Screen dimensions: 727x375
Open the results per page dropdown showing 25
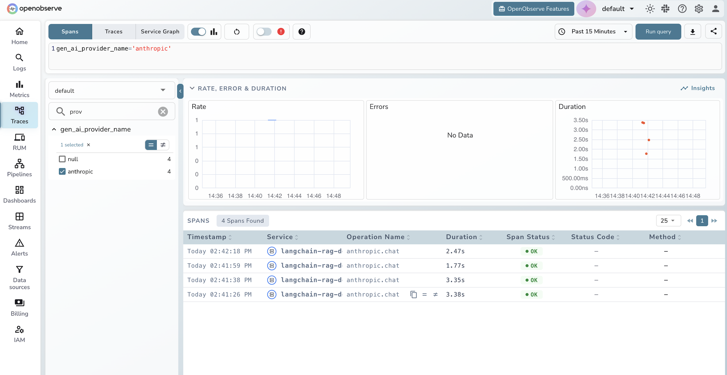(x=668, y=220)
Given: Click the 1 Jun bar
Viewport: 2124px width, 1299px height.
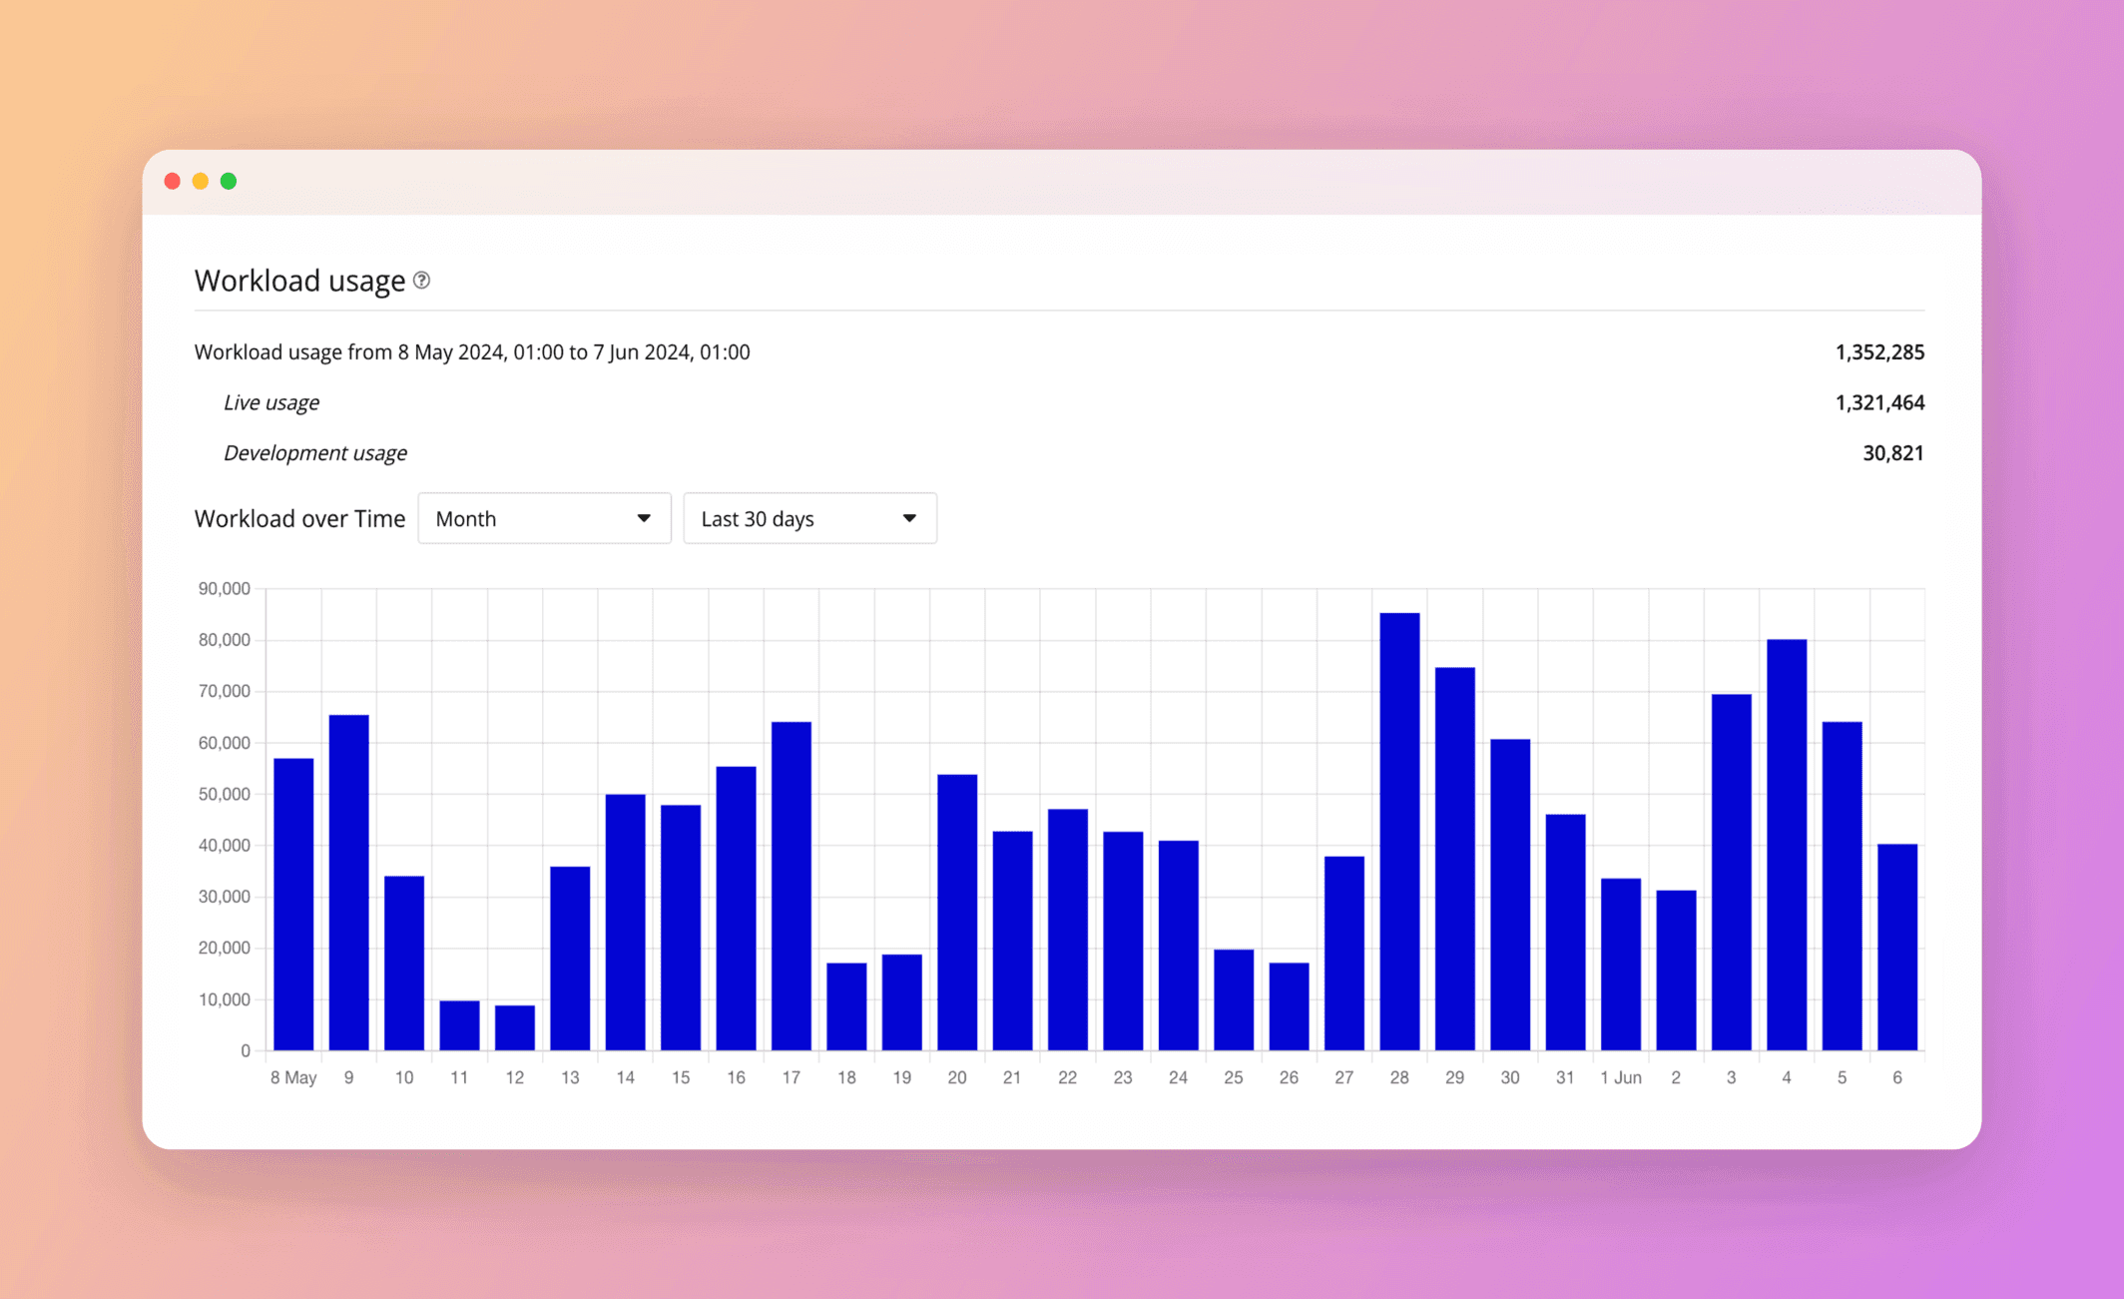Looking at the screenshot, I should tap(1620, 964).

## AIM OF THE TASK:
Go through the listing above and quote it exactly, apart from its images.

## RESPONSE BELOW:
Screen dimensions: 727x375
Open the results per page dropdown showing 25
(x=668, y=220)
Given: Click the 1 Jun bar
Viewport: 2124px width, 1299px height.
Looking at the screenshot, I should tap(1620, 964).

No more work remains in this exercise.